Self-compassion over self-esteem: a new way to think about our mental health

Pema Chödrön describes compassion as our relationship with pain and pleasure.

If we have an unhealthy relationship with pain, we tend to resist or avoid it.  We develop unhealthy strategies, like self-medicating, which help us “numb out”. We might turn to food, sex or alcohol which have their own side-effects in the long term.

If you lean into pain (especially emotional pain) rather than avoiding it, you can begin to understand how it affects you. By turning towards our pain, we learn to recognise how life affects us, choosing healthier coping strategies for better mental health.   Asking for help can be an important step on that healing path.

As humans we are naturally compassionate towards others – we are there for those we love, but often leave ourselves behind.  We view kindness towards ourselves as selfishness, especially if we try and make time for our own health and wellbeing.

“People can start to think that compassion is a weakness – some kind of soft, fuzzy thing that is all about self-indulgence or submissive kindness. It is absolutely none of those things…It requires strength, determination and courage within an emotional context of kindness and connection with others. These are like seedlings in the ground waiting to be nurtured and allowed to grow”. ~ Choden.

You can’t pour from an empty cup 

If you’re not kind to yourself, your physical and mental health – and your relationships –  can suffer.  If you have nothing to give yourself, you’ll eventually run out of what you can offer those you care about.

Being self-compassionate is therefore a strategy for taking care of yourself and your needs, whilst making sure you have the space – and the energy – to be there for others too.

What about self-esteem?

Self-esteem is the way we evaluate ourselves. How we measure up against others, how worthy or deserving of happiness we feel, and whether we feel we have the right to contribute and participate in the world around us.

Someone with low self-esteem may consider that they don’t have the right to have their voice heard or their needs met – so inevitably they never are. This can leading to poor mental health, including depression, and feeling unfulfilled. But even people with high self-esteem can develop and experience low self-esteem over time. It’s a continuing movement between feeling ‘good’ and ‘bad’ about ourselves, through comparisons with the world around us.   It makes good mental health difficult to maintain.

The key to self-compassion is not judging everything you do or say, but recognising – with kindness – the nature of what it means to be human.

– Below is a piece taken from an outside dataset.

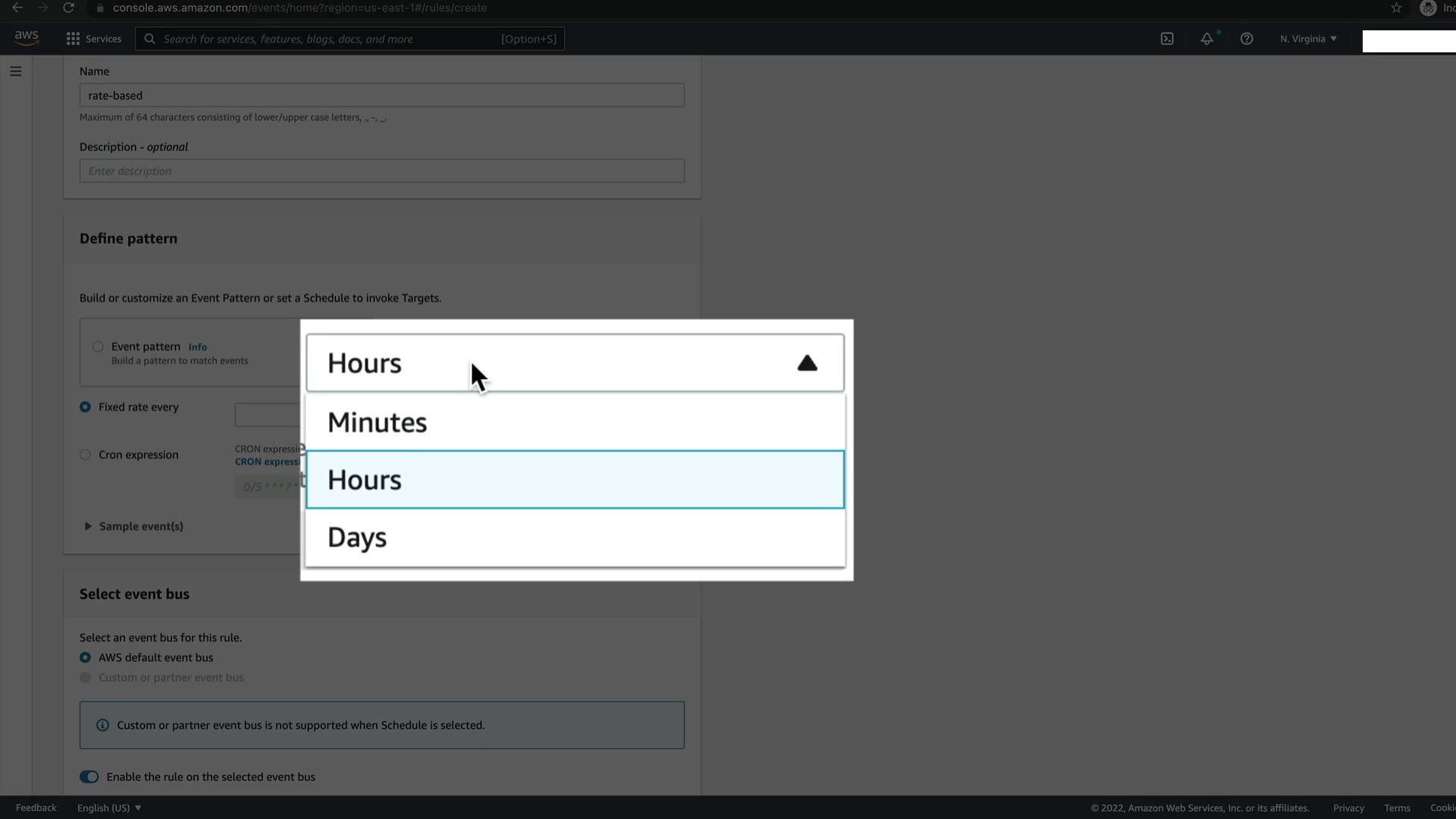Click the AWS logo home icon
1456x819 pixels.
[27, 38]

This is where compassion focused strategies can help. Self-compassion means developing strategies which give you permission to be kind to yourself; it’s a strategy for self-care and one you can learn to practice every day. By choosing self-compassion we can change the way we measure ourselves, without making decisions about worthiness or value.  We are able to maintain a healthy relationship with ourselves, without evaluating whether that makes us good or bad.

Self-care isn’t selfish – it’s necessary. You can’t be there for others, if you’re not taking care of yourself.
The key to self-compassion is not judging everything you do or say, but recognising – with kindness – the nature of what it means to be human.

If you drop your coffee all over your desk and those freshly prepared reports you’ve just printed, instead of saying “You idiot!” (or worse), recognise this wasn’t intentional. You didn’t mean to drop the coffee did you? Think about how you’d talk to a dear friend and offer yourself the same empathy and kindness.

Compassion can also mean a sensitivity to the suffering of others, as well as yourself. It can include making a commitment to creating the best for yourself and others. This means, instead of moving away from pain, as we often do, we move towards it and confront it in a healthy and positive way.

It is natural to resist pain, but if you’ve ever suffered with a bad back, you’ll know the more you tense, the worse it gets. The same applies to the mind and worry; the more anxious you become, the worse you feel.